* Instructions for the task *
Reproduce the entries below word for word, starting with their very first line and going on through the line that contains "point(1304,380)", including both of those lines.

* The input *
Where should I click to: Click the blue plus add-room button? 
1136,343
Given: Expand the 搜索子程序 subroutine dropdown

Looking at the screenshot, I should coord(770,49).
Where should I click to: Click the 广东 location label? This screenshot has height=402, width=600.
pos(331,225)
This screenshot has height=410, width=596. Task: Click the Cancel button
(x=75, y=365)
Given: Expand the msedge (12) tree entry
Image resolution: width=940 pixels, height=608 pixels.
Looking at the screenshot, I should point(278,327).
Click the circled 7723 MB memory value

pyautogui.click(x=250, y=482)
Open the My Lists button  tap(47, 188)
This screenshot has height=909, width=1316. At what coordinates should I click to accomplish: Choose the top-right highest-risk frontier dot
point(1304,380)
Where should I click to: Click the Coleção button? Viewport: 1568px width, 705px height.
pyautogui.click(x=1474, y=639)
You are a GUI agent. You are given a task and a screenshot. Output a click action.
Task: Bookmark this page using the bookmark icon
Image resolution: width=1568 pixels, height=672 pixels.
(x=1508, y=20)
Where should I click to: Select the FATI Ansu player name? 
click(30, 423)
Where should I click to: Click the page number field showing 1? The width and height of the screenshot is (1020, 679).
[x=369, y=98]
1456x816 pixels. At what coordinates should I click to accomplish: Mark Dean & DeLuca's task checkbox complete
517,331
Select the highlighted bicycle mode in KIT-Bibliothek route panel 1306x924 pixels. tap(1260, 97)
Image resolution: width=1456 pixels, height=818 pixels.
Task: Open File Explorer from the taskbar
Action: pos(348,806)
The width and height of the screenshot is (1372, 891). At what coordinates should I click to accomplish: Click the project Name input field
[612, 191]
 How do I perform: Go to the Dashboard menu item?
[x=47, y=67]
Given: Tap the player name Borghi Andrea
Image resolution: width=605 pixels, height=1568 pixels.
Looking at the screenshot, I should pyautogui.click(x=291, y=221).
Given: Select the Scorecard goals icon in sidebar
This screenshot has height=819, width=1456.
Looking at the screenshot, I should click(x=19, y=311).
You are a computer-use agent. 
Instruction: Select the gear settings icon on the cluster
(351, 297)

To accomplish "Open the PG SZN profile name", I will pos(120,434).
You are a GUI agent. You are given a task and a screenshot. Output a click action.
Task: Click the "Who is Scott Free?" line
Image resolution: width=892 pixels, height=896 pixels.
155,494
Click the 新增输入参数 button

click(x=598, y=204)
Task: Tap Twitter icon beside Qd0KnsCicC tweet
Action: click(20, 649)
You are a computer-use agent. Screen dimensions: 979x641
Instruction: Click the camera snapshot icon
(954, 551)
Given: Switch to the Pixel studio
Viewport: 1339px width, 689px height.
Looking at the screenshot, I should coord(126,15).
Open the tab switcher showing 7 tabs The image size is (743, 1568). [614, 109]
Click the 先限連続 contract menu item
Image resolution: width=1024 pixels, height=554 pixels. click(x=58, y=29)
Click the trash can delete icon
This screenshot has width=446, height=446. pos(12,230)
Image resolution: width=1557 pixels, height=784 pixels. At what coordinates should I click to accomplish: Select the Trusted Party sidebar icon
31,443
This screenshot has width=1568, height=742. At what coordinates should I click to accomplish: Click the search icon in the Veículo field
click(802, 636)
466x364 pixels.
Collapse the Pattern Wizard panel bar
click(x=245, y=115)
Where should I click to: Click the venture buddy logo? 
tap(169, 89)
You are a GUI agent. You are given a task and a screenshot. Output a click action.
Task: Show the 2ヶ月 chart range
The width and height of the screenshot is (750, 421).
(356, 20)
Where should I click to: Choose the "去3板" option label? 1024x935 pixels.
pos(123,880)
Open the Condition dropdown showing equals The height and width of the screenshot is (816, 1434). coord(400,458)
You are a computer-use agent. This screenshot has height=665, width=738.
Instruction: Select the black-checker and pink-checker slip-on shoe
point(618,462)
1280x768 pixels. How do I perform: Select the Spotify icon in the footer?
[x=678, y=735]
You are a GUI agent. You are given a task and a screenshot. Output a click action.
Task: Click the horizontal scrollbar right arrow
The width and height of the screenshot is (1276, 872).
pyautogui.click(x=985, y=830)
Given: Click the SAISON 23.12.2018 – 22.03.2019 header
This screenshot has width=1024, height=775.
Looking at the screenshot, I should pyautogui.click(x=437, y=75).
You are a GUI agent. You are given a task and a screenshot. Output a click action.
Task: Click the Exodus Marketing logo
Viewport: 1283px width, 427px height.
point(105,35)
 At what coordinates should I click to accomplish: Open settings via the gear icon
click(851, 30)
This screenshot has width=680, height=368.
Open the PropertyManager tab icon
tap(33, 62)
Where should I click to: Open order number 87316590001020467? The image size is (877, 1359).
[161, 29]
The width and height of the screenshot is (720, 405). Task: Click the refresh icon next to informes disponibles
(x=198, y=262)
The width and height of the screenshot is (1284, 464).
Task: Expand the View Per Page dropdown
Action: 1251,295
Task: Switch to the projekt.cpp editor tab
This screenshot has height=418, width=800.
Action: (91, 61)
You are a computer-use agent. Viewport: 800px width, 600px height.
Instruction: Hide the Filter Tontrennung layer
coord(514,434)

* Exercise answer *
Where should I click to: Click the blue plus add-room button? 
1136,343
Given: Expand the 搜索子程序 subroutine dropdown

Looking at the screenshot, I should coord(770,49).
Where should I click to: Click the 广东 location label? This screenshot has height=402, width=600.
pos(331,225)
This screenshot has height=410, width=596. Task: Click the Cancel button
(x=75, y=365)
Given: Expand the msedge (12) tree entry
Image resolution: width=940 pixels, height=608 pixels.
Looking at the screenshot, I should point(278,327).
Click the circled 7723 MB memory value

pyautogui.click(x=250, y=482)
Open the My Lists button  tap(47, 188)
This screenshot has height=909, width=1316. At what coordinates should I click to accomplish: Choose the top-right highest-risk frontier dot
point(1304,380)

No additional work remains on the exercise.